▶ **ENTRIES SHOWN**:
#####
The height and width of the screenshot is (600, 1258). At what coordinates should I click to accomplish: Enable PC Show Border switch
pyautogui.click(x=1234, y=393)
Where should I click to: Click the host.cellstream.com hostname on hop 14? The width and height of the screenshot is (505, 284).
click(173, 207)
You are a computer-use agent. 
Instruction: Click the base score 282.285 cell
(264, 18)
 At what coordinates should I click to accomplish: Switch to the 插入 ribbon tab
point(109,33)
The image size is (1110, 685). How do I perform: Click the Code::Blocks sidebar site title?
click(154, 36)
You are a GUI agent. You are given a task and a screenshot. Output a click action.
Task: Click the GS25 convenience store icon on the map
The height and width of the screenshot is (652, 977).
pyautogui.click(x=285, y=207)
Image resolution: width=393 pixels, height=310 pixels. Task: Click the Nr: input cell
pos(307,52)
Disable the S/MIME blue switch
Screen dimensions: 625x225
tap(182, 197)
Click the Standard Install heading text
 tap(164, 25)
#####
▶ **TASK OBJECTIVE**: In the material, find each line with the word "agent" and list it.

▶ **EXERCISE SOLUTION**:
You are a computer-use agent. 
You are a GUI agent. You are given a task and a screenshot. Output a click action.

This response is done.